--- Given task ---
Copy the following rows line for line without changing anything, and leave out the pictures.

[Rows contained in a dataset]
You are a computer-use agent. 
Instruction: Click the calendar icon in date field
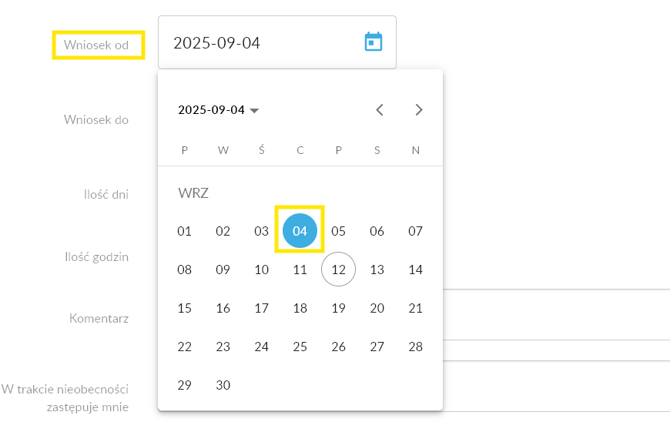[x=373, y=42]
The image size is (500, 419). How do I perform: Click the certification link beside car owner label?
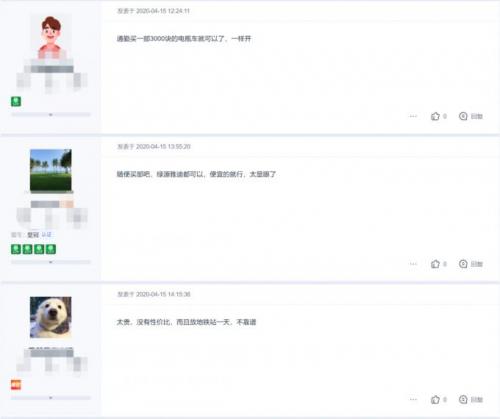[47, 235]
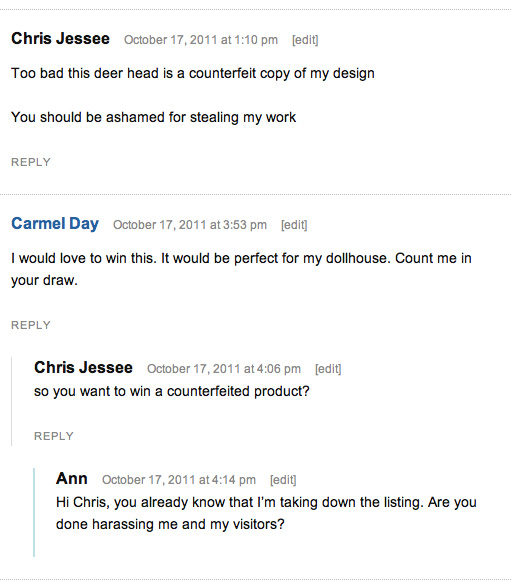Click Carmel Day's 'I would love to win' text
511x588 pixels.
pyautogui.click(x=241, y=269)
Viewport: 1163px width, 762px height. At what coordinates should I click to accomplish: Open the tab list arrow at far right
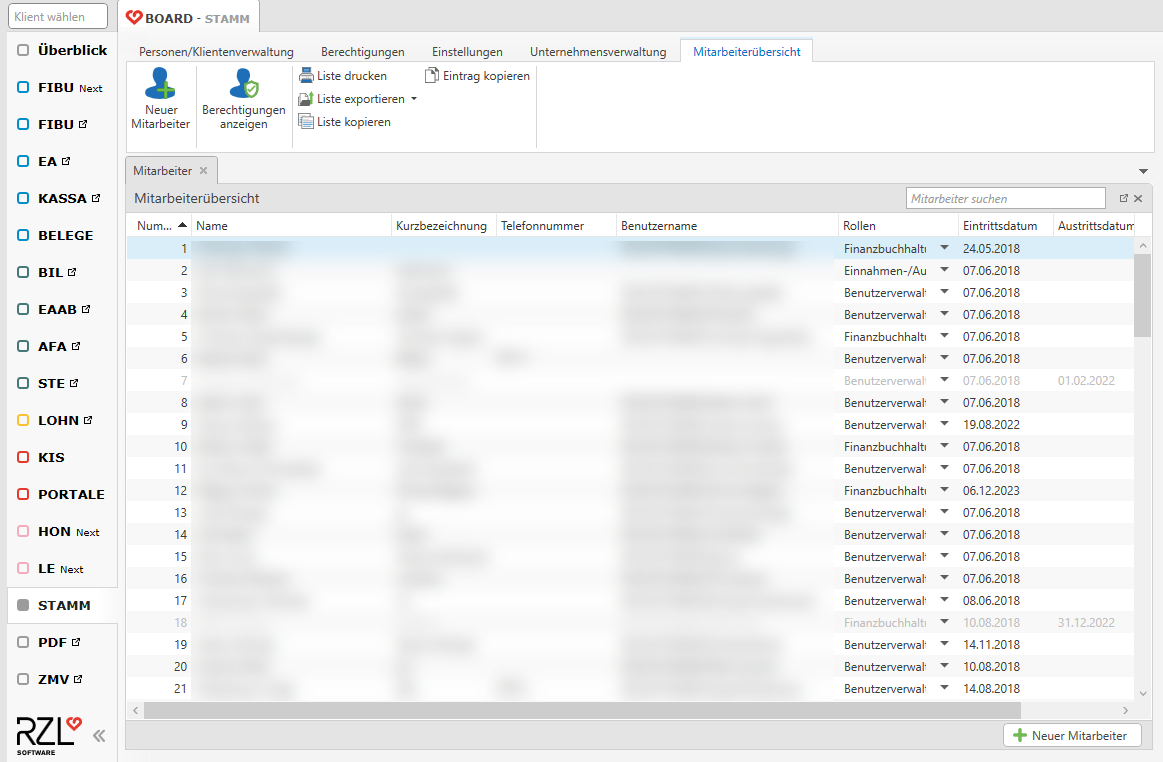pyautogui.click(x=1143, y=171)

--- Result of the task ---
You are a computer-use agent. 
Instruction: Click the calendar icon in date field
[x=373, y=42]
The image size is (500, 419). How do I perform: Click the certification link beside car owner label?
[47, 235]
Click Carmel Day's 'I would love to win' text
511x588 pixels.
pyautogui.click(x=241, y=269)
Viewport: 1163px width, 762px height. At what coordinates should I click to accomplish: Open the tab list arrow at far right
pyautogui.click(x=1143, y=171)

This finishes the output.